An Abridged History of the Order - Cover

An Abridged History of the Order

Copyright© 2011 by Celtic Bard

Chapter 5

A New Hope Born

The rapid slap-slap of leather sandals on the ancient stone of the floor echoed off of the marble walls and raised heads from the desks stationed in two rows of six. A sturdy young man wearing the black habit of a Jesuit hurried to the solitary desk sitting next to the set of large double doors opposite the ones through which he just barged. The room had high ceilings, large windows, and walls lined with wooden filing cabinets. The people sitting at the desks in the room were all dressed in plain brown woolen monks' habits with varied color ropes that served as belts. In centuries past, their desks would have been covered with parchment, velum, leather, glue, quills, and ink for writing and binding as well as various hand-bound, illuminated books for reference. In this more modern century, all returned to typing away at the most modern electric typewriters with sleek black rotary telephones and stacks of manila file folders covering their desks. The older, bald monk at the desk by the far door looked up from his computer at the approach of the young, dusky-skinned Jesuit.

"Yes?" the bald monk said curtly, blanking the greenish screen covered in lines of code.

"Your pardon, sir, but I carry a message from Delphi," the young man said in a hushed, Lebanese-accented voice. He was dark featured and on the short side of six feet though in good shape, his musculature plain even under the concealing cassock. The clothes were travel-stained and he had bags under his eyes, evidence of a hasty trip here from Greece with no care for his own comfort. He straightened, putting a little more energy into his demeanor. "The Oracle charged me to deliver it to the Exarch himself."

The bald man gave the Jesuit a long look before picking up his phone and pressing a button on the cradle. "Yes, my Lord. There is an Arab Jesuit here with a message from Delphi for your ears only. Yes, my Lord. Yes, my Lord," he said in a low voice, well aware some, if not most, of the men at the desks could hear every word. He nodded to the door as he replaced the phone on the cradle. "The Exarch will see you."

The young man opened one of the worn, heavy wooden doors dark with age and entered. He was somewhat taken aback. As a messenger, he carried important missives to many important men, both in the Order and within the greater Church Alliance.
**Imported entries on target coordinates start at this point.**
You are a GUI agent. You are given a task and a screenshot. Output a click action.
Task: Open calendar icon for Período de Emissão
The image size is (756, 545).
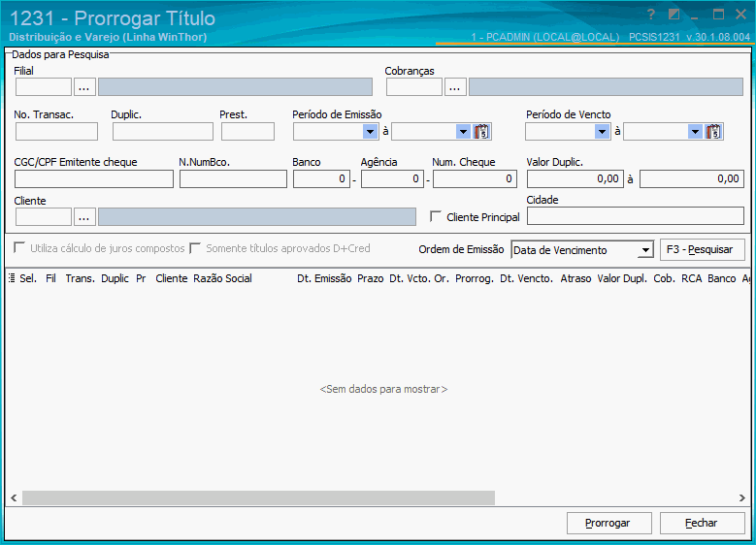482,132
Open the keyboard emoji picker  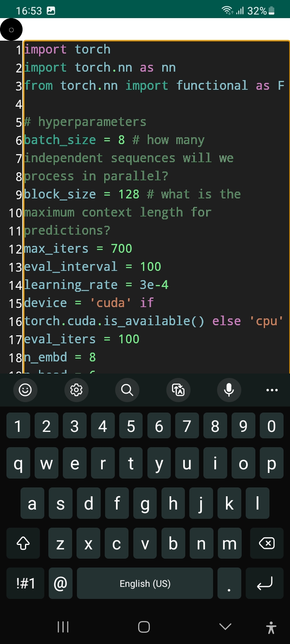pos(25,390)
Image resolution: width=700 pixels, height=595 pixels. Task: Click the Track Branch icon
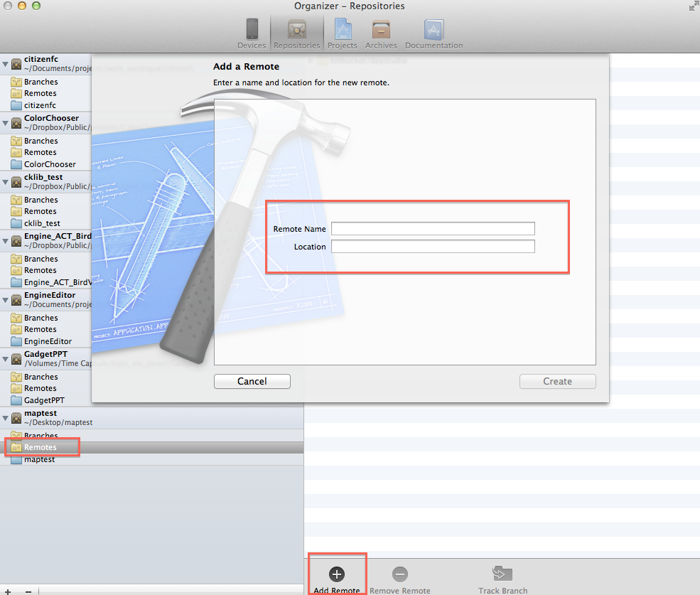pos(502,574)
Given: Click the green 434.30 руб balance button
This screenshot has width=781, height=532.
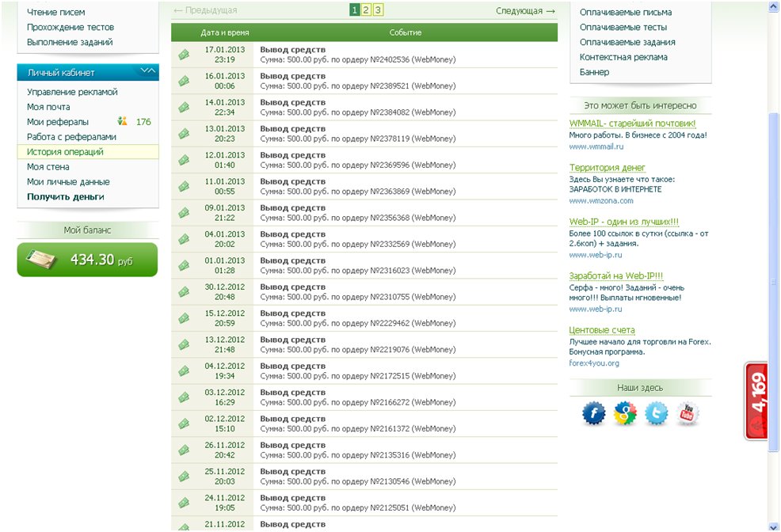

As such, he had seen the offices of many great men and they usually were quite grand, both in scale and appointment. While the Exarch's office was certainly grand in scale, its appointment was plain to the point of being Spartan. Though the room had the same high ceiling and marble walls as the larger room full of clerical monks, the only furnishing was an aged hard wood desk, a large and detailed map of the world on the wall behind the desk, and a military camp cot nestled in the corner with rough woolen blankets folded atop it. The room, as the clerks' room, held a chill, musty stone air about it despite the Roman summer ablaze beyond the large windows high on the wall behind the desk that sent shafts of warm light streaking over the imposing shoulders of the desk's occupant seated in the last piece of furniture, a padded and comfortable-looking chair.

The occupant was Exarch Christopher VII, head of the Order and third only to the Pope and God in this world. He was an imposing man, despite still being seated. He had a grizzled, chiseled face made of sharp planes featuring more than one scar. The pale skin was olive-tinged, suggesting Italian or Eastern Mediterranean origins kept indoors by his position. Even sitting, his bulky, muscular build was evident through the plain brown monk's habit he wore with a scarlet and gold braided rope belt. His large, scarred hands were folded before him and his steel gray eyes and close-cropped salt-and-pepper hair gave him the look of a pagan war god awaiting the prayer of a supplicant.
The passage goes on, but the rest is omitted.